# Exercise directions
Among the lines below, a stretch begins at the one with "Select Store [button] (97, 68)" and ends at the one with "FAQ zum Preis (77, 1927)". Repeat that stretch exactly, ends included.

# Exercise material

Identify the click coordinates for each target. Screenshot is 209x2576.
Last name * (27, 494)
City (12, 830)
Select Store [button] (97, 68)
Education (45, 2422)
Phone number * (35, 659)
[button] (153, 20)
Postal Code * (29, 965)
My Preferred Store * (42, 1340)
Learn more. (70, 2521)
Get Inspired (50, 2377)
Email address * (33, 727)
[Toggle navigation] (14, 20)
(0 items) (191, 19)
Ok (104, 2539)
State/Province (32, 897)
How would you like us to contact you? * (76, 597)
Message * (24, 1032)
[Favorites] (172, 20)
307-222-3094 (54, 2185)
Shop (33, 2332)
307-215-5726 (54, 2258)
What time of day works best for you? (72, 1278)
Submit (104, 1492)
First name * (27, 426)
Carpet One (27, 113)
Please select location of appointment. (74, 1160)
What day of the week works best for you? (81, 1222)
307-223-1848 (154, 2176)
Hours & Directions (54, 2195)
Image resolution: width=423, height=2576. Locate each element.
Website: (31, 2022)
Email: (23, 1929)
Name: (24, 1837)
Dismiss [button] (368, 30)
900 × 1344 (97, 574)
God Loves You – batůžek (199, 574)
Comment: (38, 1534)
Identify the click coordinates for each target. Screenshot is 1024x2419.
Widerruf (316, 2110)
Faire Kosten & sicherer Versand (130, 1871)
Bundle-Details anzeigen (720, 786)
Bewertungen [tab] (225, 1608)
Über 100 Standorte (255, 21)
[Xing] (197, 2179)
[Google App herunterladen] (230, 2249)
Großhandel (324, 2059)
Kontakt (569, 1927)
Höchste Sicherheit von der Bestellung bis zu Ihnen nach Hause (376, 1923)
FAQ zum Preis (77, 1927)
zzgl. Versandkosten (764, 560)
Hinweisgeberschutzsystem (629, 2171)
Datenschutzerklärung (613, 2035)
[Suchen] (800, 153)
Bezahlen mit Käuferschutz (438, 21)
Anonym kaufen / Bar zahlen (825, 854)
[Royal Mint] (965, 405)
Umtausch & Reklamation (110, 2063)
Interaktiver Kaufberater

# Solution to this exercise
Select Store [button] (97, 68)
Education (45, 2422)
Phone number * (35, 659)
[button] (153, 20)
Postal Code * (29, 965)
My Preferred Store * (42, 1340)
Learn more. (70, 2521)
Get Inspired (50, 2377)
Email address * (33, 727)
[Toggle navigation] (14, 20)
(0 items) (191, 19)
Ok (104, 2539)
State/Province (32, 897)
How would you like us to contact you? * (76, 597)
Message * (24, 1032)
[Favorites] (172, 20)
307-222-3094 (54, 2185)
Shop (33, 2332)
307-215-5726 (54, 2258)
What time of day works best for you? (72, 1278)
Submit (104, 1492)
First name * (27, 426)
Carpet One (27, 113)
Please select location of appointment. (74, 1160)
What day of the week works best for you? (81, 1222)
307-223-1848 (154, 2176)
Hours & Directions (54, 2195)
Image resolution: width=423, height=2576. Locate each element.
Website: (31, 2022)
Email: (23, 1929)
Name: (24, 1837)
Dismiss [button] (368, 30)
900 × 1344 (97, 574)
God Loves You – batůžek (199, 574)
Comment: (38, 1534)
Identify the click coordinates for each target. Screenshot is 1024x2419.
Widerruf (316, 2110)
Faire Kosten & sicherer Versand (130, 1871)
Bundle-Details anzeigen (720, 786)
Bewertungen [tab] (225, 1608)
Über 100 Standorte (255, 21)
[Xing] (197, 2179)
[Google App herunterladen] (230, 2249)
Großhandel (324, 2059)
Kontakt (569, 1927)
Höchste Sicherheit von der Bestellung bis zu Ihnen nach Hause (376, 1923)
FAQ zum Preis (77, 1927)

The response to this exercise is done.